CHD is an inflammatory disease, and inflammation plays an important role in the development and manifestations of CHD [23]. Determining the levels of inflammatory markers may be important for assessing the risk of CHD [24,25,26]. PD can stimulate a systemic inflammatory response, resulting in a long-term increase in the levels of different cytokines, which are also related to atherosclerotic vascular diseases [27]. However, most previous studies have focused on the relationship between periodontal parameters, inflammatory factors, and CVD [28, 29]. In the present study, the effects of different infection forms of the PD pathogen Pg on systemic inflammatory factors were directly observed in the human body. It was discovered that Pg could increase systemic inflammatory factors whether it was colonized in the oral cavity or invaded a distant area. At the same time, patients with Pg-positive gDNA and AMI had more severe systemic inflammatory reactions, further supporting the direct effect of periodontal pathogens.

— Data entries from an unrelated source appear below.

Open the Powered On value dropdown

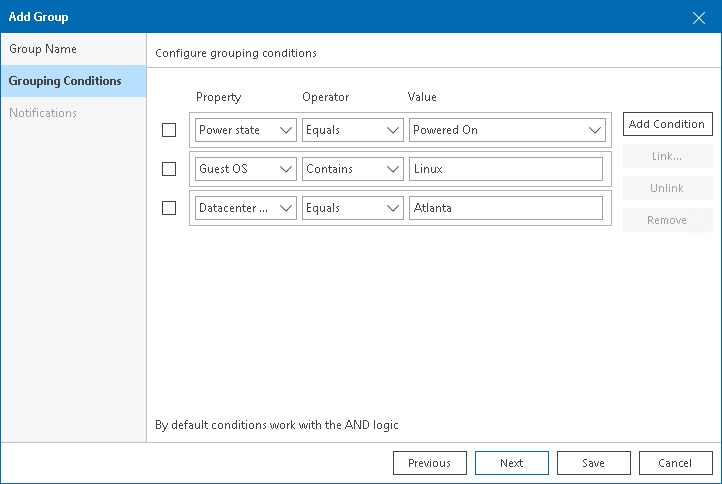pyautogui.click(x=507, y=130)
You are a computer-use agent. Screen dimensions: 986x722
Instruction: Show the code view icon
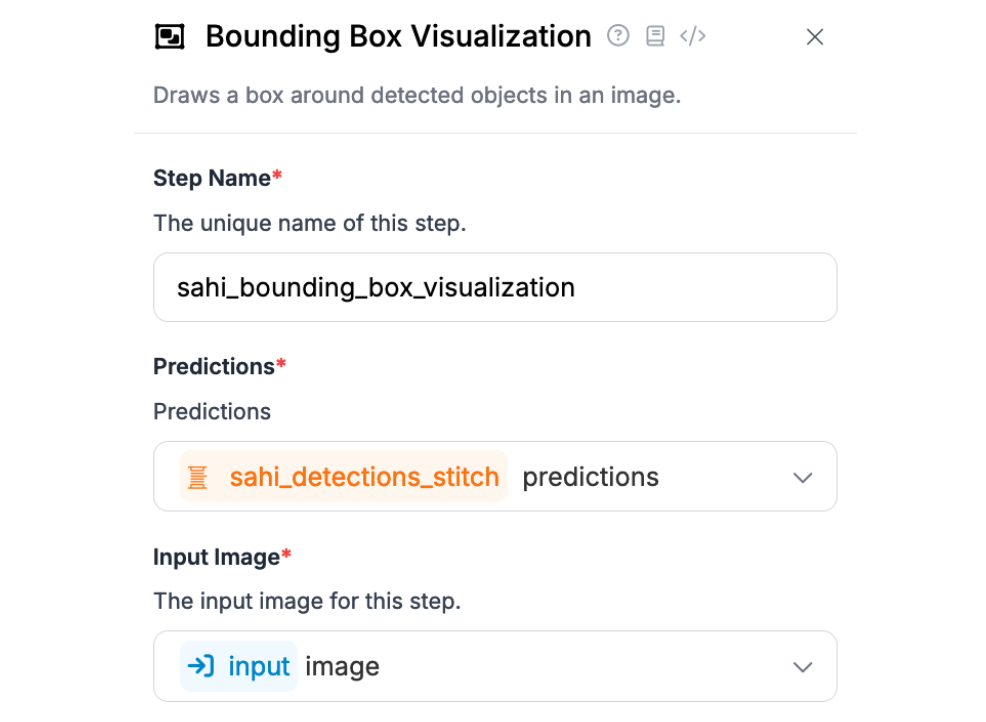pos(693,36)
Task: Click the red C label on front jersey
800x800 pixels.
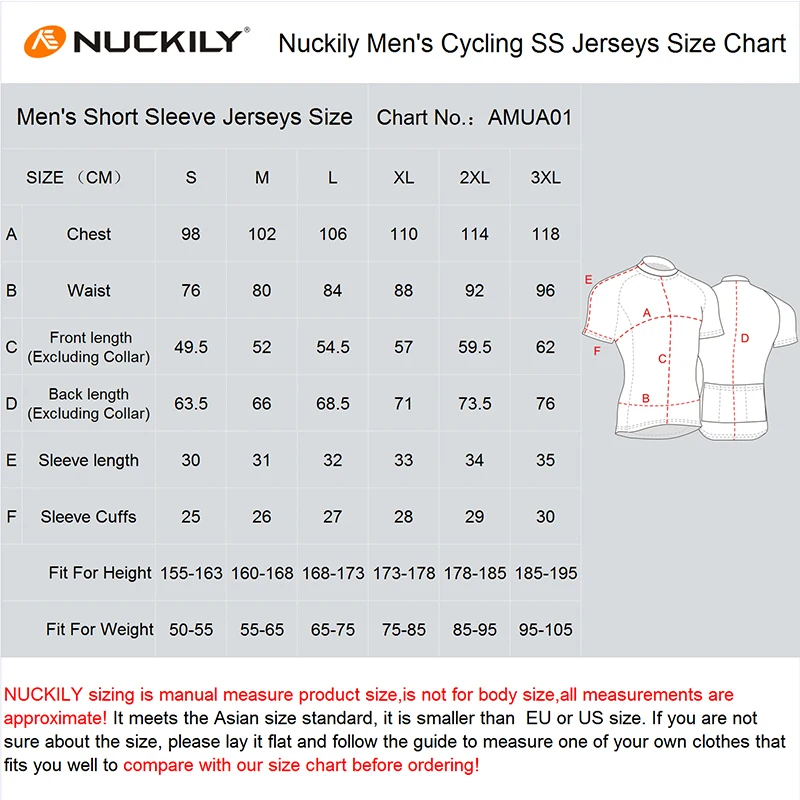Action: (x=662, y=357)
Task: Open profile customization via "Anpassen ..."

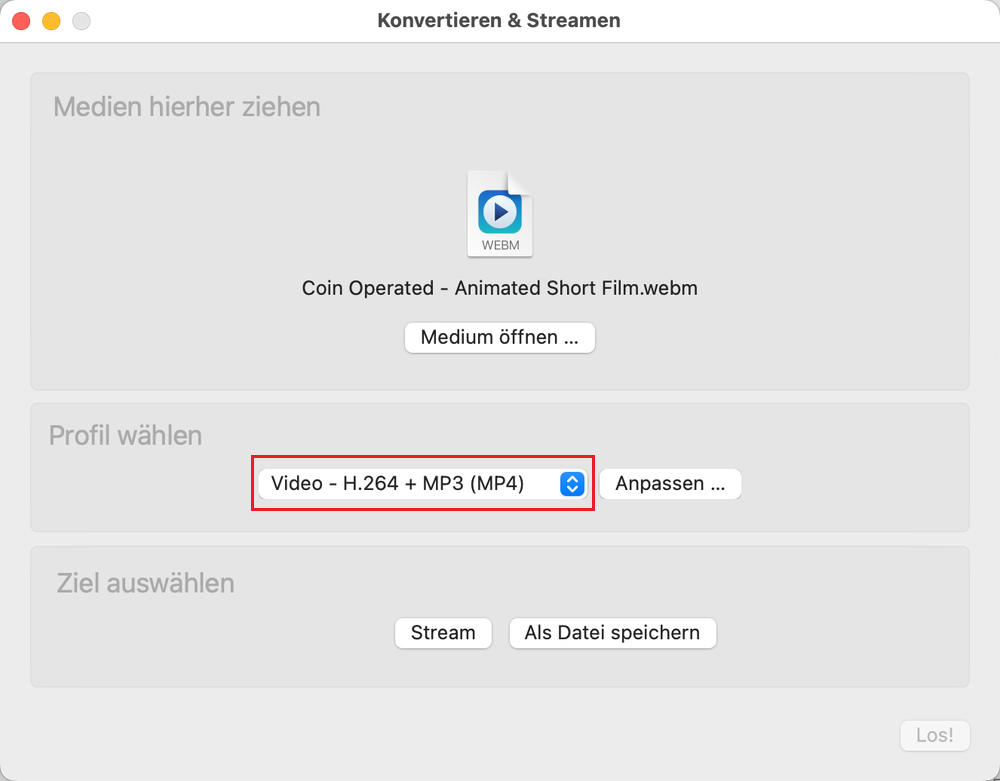Action: [670, 483]
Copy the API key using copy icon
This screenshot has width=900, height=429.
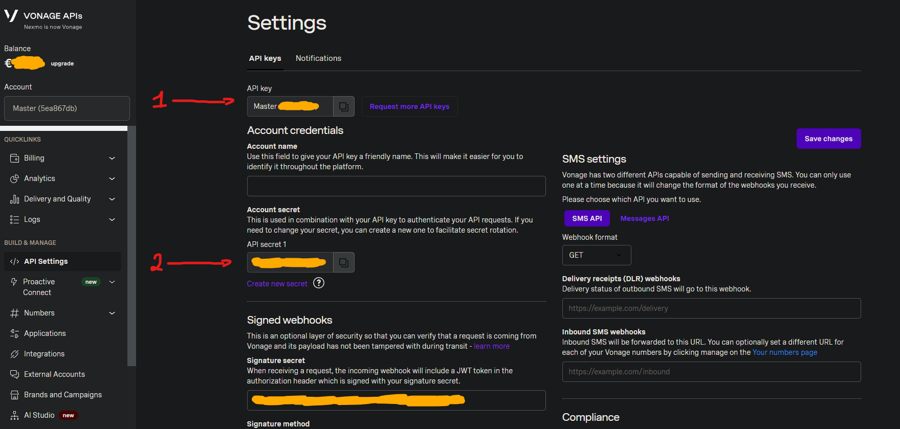point(343,106)
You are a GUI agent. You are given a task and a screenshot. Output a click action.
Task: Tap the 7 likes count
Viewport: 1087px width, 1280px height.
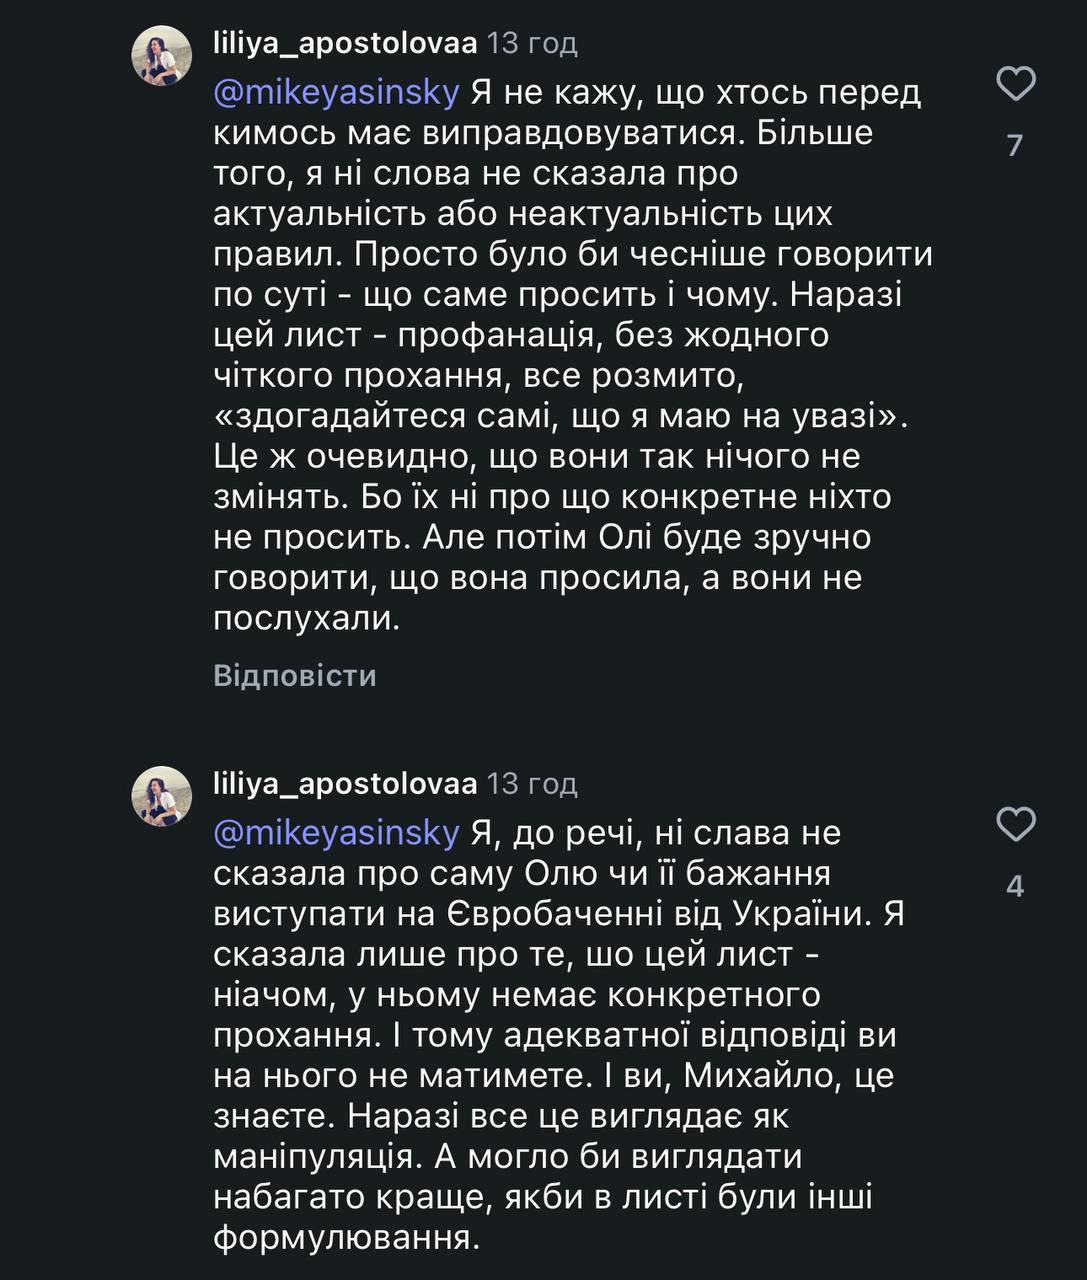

In summary, Pg had an independent influence on the occurrence of AMI and the severity of CHD. It could affect the development of CHD through direct invasion and triggering systemic inflammatory reactions. Although there is insufficient evidence to clarify the potential benefits of periodontal treatment for secondary prevention of CVD [5, 30], PD is widespread, and some studies suggest that it may be a changeable risk factor for CVD. Therefore, we should pay attention to the periodontal health of patients with CVD and take appropriate preventive and therapeutic measures. In fact, when clinicians are faced with patients with AMI, it is difficult to obtain detailed periodontal test data for patients at the first time, such as the number of retained teeth, bleeding on probing, and so on. However, determining whether patients are infected with related pathogenic bacteria and the level of related inflammatory mediators may play a guiding role in further clinical interventions.

There were some limitations in this study. First, this was a cross-sectional, single-center study with relatively small sample size. Therefore, it could not determine the causality between Pg and AMI. Second, other inflammatory processes might coexist in AMI patients. Third, due to the sample size, the effect of Pg on inflammatory molecular levels in non-CHD patients was not investigated. Finally, the present study results showed no significant difference in Pg DNA positivity in the oral cavity between the two groups [209 cases (55%) vs. 34 cases (44%), p > 0.05], which contradicted previous study results [31, 32]. This may be explained by the use of a specific and possibly less efficient oral sampling method. In addition, periodontal diagnosis was not performed in the study. Therefore, there may be some bias in the results and further study is needed.

Conclusion

PD pathogen invasion and colonization in the circulatory system was one of the risk factors of first-time AMI and was related to the severity of coronary artery lesions. The systemic inflammation was more evident in AMI patients with Pg positivity in the circulatory system, which may suggest a potential inflammatory link between PD and AMI. Two conclusions can be drawn from the present study. First, Pg positivity in the circulatory system was significantly and positively correlated with AMI. Second, Pg promoted systemic inflammation response. Future multicenter, prospective, and randomized clinical trials are necessary to determine whether the treatment of PD and removal of its pathogenic bacteria can help prevent the occurrence or recurrence of CVD.